## EXERCISE OBJECTIVE:
Copy out every line of the data that contains the word "legend".

(Data items)
+++

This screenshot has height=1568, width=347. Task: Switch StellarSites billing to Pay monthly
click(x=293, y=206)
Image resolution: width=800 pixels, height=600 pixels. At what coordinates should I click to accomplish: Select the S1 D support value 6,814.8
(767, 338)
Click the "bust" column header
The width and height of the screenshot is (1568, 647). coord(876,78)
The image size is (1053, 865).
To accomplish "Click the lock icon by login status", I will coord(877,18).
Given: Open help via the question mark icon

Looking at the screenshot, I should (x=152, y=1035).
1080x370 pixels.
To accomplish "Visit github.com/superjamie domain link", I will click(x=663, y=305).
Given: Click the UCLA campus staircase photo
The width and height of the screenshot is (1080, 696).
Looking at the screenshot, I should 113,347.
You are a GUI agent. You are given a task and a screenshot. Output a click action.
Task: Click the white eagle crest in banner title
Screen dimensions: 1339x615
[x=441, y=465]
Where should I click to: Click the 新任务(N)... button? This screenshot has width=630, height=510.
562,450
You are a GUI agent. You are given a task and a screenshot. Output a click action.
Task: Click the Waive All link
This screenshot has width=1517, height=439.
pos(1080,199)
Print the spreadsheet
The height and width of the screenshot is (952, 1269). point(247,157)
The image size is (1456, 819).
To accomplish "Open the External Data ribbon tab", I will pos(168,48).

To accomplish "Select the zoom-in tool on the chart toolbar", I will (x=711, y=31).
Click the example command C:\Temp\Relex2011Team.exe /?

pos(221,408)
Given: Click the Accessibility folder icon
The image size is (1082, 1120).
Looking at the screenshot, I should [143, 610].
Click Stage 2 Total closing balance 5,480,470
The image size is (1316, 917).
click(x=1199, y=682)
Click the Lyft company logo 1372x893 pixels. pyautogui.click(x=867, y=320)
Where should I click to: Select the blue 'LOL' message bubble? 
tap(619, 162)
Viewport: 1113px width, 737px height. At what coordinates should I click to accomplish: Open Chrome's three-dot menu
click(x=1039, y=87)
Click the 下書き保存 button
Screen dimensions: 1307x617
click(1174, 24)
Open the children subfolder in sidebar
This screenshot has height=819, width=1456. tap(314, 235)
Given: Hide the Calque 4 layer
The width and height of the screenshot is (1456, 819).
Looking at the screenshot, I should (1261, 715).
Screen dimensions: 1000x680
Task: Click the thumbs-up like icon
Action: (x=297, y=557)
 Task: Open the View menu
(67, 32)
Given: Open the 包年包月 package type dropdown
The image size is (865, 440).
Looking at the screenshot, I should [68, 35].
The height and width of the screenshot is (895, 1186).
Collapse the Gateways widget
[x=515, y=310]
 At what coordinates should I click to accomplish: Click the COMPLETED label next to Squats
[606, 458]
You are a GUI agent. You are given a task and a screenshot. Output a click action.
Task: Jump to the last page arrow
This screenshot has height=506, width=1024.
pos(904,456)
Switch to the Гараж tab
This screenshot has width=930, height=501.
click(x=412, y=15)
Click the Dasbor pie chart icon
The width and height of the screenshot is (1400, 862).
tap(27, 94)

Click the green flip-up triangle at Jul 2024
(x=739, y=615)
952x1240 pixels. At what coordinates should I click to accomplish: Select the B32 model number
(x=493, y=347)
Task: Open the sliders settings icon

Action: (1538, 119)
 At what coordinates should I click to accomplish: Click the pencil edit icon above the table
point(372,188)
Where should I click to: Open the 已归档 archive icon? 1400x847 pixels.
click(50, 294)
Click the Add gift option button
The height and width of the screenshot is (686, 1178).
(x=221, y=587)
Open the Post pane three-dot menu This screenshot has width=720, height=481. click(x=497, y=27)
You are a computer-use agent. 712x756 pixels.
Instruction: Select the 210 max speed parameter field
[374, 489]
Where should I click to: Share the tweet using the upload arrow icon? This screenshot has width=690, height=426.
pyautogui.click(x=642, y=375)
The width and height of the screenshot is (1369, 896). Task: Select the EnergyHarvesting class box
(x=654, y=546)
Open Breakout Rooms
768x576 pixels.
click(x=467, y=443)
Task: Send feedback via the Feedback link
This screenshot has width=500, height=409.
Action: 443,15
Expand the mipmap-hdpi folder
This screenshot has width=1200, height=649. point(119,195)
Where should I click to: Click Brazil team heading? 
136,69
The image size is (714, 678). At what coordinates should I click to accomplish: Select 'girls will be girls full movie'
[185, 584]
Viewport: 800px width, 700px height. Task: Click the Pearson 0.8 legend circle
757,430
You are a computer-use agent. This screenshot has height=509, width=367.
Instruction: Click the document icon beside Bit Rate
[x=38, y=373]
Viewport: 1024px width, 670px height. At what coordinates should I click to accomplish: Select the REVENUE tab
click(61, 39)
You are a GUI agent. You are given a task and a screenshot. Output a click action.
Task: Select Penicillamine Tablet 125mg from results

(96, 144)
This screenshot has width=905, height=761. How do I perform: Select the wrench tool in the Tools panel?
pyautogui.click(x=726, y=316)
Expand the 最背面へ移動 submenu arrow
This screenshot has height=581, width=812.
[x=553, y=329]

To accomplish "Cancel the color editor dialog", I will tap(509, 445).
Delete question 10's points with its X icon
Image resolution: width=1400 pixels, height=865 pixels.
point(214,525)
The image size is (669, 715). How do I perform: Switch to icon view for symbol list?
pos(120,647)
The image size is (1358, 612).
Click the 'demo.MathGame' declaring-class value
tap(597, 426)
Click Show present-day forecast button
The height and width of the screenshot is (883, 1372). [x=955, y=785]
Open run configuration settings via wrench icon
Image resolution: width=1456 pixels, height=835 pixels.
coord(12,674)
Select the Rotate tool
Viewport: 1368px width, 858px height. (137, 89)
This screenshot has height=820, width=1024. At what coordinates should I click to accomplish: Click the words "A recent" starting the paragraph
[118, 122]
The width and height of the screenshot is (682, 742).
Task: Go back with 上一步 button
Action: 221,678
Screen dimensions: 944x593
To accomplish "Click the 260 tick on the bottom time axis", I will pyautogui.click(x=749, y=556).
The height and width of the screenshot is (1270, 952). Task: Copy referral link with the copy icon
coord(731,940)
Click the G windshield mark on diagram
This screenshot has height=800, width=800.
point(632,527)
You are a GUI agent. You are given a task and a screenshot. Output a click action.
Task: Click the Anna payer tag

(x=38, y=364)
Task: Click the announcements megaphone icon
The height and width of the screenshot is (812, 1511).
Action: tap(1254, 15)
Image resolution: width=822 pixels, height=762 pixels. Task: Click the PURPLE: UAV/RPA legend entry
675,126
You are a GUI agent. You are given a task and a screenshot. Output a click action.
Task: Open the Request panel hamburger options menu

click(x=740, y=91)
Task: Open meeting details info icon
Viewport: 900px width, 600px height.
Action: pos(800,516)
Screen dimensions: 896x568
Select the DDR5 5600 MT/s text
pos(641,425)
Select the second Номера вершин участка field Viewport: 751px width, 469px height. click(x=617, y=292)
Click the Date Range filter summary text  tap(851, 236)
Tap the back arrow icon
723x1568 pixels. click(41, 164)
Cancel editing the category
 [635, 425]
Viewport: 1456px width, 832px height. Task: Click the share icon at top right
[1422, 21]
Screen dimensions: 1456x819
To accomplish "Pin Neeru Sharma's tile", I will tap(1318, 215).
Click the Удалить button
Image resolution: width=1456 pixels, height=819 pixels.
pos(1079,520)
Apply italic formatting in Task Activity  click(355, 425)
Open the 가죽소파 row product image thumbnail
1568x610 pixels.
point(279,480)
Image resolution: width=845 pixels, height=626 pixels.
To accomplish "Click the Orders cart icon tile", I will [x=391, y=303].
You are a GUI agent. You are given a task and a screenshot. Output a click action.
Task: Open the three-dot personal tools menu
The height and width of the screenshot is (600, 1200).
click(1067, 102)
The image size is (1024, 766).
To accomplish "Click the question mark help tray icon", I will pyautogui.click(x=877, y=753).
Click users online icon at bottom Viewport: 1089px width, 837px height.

+++

## THE RESULT:
Viewport: 800px width, 700px height. Task: Click the Pearson 0.8 legend circle
Image resolution: width=822 pixels, height=762 pixels. Task: Click the PURPLE: UAV/RPA legend entry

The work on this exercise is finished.